Anheuser-Busch Distributor, Ben E. Keith, Network Breach Update
Table of Contents
- By Steven
- Dec 12, 2023
Ben E. Keith Company (BEK) is a food and drink distributor that serves over 62 Texas counties and 15 states. They are a service provider for Anheuser-Busch products, providing everything from craft and import drinks to steaks and sugar. In October, BEK announced a possible data breach of their network information, but further details required an investigation. Their investigations have presumably ended, as a notice for the event has recently appeared on the Texas Attorney General’s website.
How Did the Attack Occur?
When we first learned about the cyberattack, BEK had submitted a breach report to the Maine Attorney General. At that time, investigations were ongoing; however, BEK finally posted a data breach notice on their website earlier this week—including updated information. According to the notice, the cyber event involved an unauthorized actor accessing a portion of BEK’s network. The updated notice does not share information about how the attackers made the assault possible, leading to speculations concerning system access. There are no indications of human error or system vulnerabilities; even so, BEK has responded to the event with increased security protocols.
What Information Was Viewed or Stolen?
The Texas filing offers information about the stolen data in the event (elements not shared in the Maine report). According to Texas, the information loss is significant; it includes names, dates of birth, Social Security Numbers, addresses, driver’s license numbers, government ID numbers (passports and state ID numbers), health insurance information, medical information (diagnosis and treatment details), and financial information (account numbers, credit/debit card numbers, and payment details). The stolen details differ between individuals, but their exposure remains a critical event; the criminals can use any of the information to severely impact the lives of the data owners.

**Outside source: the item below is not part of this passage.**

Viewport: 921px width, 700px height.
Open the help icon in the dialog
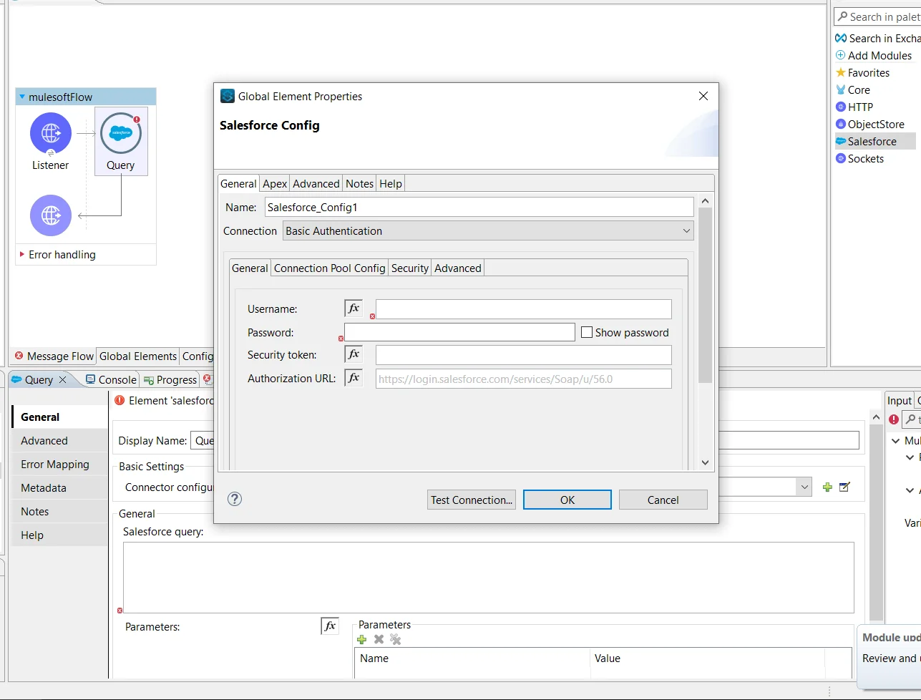235,499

How Did Ben E. Keith Admit to the Breach?
The notice on BEK’s website states the actor breached their system from March 3rd, 2023, to the 5th. Two weeks later, around March 14th, BEK officials became aware of suspicious activity within the network. The hallmarks of the activity are not public, leading experts to presume the attack did not involve malware or ransomware. BEK immediately isolated the accessed network gates and notified preliminary parties of the breach. The Maine filing further indicates that officials notified parties around October 26th. BEK’s website did not post their data notice until early December, while their Texas filing appeared on December 8th.
What Will Become of the Stolen Information?
The information stolen in this breach can be misused in various ways, most profitable. However, how the assailants can use it partially depends on how the owners of the information respond to the event. For example, if the bad actors were looking for a financial account to commit wire fraud, account holders can secure their information by obtaining new account details. If the assailants want to utilize Medicare/Medicaid services, alerting healthcare providers can limit their fraudulent options. Regardless of how the cybercriminals may use the information, data owners can still influence the consequences of BEK’s breach.
What Should Affected Parties Do in the Aftermath of the Breach?
Individuals must closely monitor their accounts, particularly if they are not changing or updating any information. Choosing not to update or change account data is simple in the short term, but it may put them at risk for future misuse. Cybercriminals can take years to utilize the data; subsequently, in that time, account holders may become lax in their caution. Those with information exposed in this breach must consider updating their accounts with strong passwords and security features.